No perseguimos la verdad absoluta ni la doctrina perfecta, buscamos experiencias, sospechas de Dios escondidas en nuestra vida diaria.

Hartos de la religión, desilusionados de la iglesia, pero sedientos de Dios. [1]

Solo quiero decirte esto: No tengas miedo de cambiar de pensamiento si lo necesitas. Si el lente con el que veías las cosas solo te está trayendo dolor y desdicha, si no te está ayudando a ser una mejor persona, si lo que tu corazón siente no se encuentra alineado con lo que tu cabeza piensa… al menos contempla la posibilidad de un cambio teológico (un enfoque distinto acerca de Dios, la Biblia y la vida), y recuerda que Dios no opera mediante la culpa.

 

Hace poco, Miles Soloman, un adolescente de 17 años, descubrió un fallo que la NASA había pasado por alto. Motivado por su profesor, Miles le envió un correo electrónico al organismo, el cual no solo le contestó dándole las gracias sino invitándolo a ayudarles a estudiar el problema. Larry Pinsky, el encargado de seguir en la NASA el tema en cual fue detectado el error dijo: “Estoy seguro de que hay cosas interesantes que los estudiantes pueden hallar, que los profesionales no tienen tiempo para buscar”.

Creo que aquí hay algo de lo que podrían aprender muchos prominentes líderes cristianos.

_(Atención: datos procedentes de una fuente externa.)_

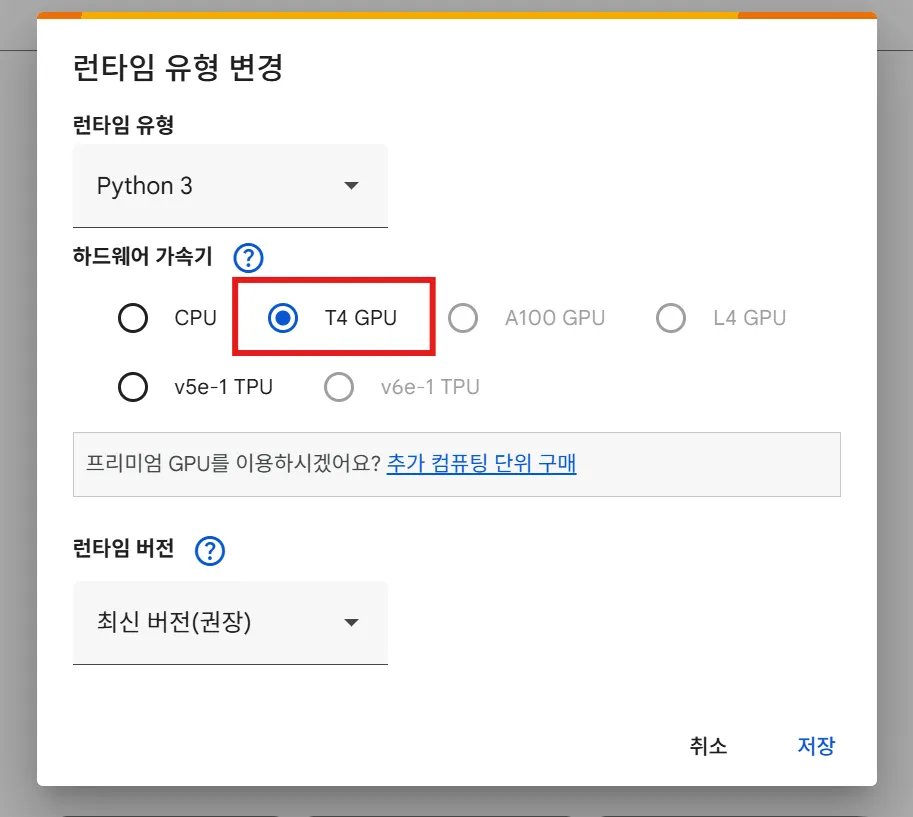The height and width of the screenshot is (817, 913).
Task: Click the arrow beside 최신 버전(권장)
Action: tap(351, 622)
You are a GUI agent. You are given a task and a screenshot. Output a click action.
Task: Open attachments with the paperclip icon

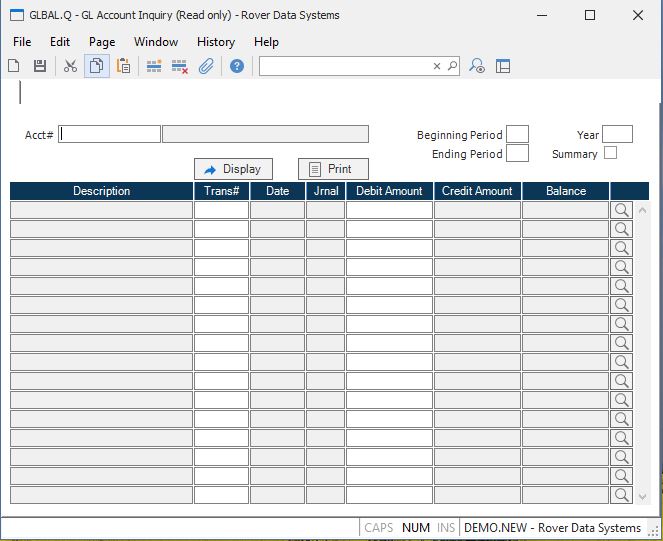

Mientras tanto, y aunque muchos nos ignoren, nos critiquen, nos condenen, nos subestimen, nos etiqueten… nosotros los herejes, seguiremos explorando el infinito universo de posibilidades que alberga nuestra misma tradición cristiana.

Porque hemos aprendido que…

Dios se revela a sí mismo y

las cosas cambian.

Antes lo veíamos de una manera.
Ahora lo vemos de otra.
Durante cientos de años pensamos de cierta forma,
entonces aparece nueva evidencia,
y pasamos a pensar de otra.
Y está todo bien.
Evolucionamos.
Y la Fe sigue girando.
No hay por qué estar shockeados.

RSV

P.D.: Ah, sobre esa charla acerca de David y Goliat que tanto te intriga saber de quién será, aquí te dejo el link. No tiene desperdicio. Luego déjame tus comentarios ?

Dibujo: Jony López

 

[1] Dudé acerca de incluir esta frase debido a su posible malinterpretación, pero por suerte alguien inventó los corchetes y los asteriscos. No veo a la religión como algo inherentemente malo, lo mismo con la iglesia, solo intento señalar la realidad de muchos que, habiendo tenido malas experiencias con ambas, las ven casi como un obstáculo para vivir su espiritualidad. Personalmente, y siendo cristiano, no veo manera ni necesidad de emancipar una de otra. Necesitamos redimir el significado de esas palabras (tan bastardeadas) en nuestra sociedad.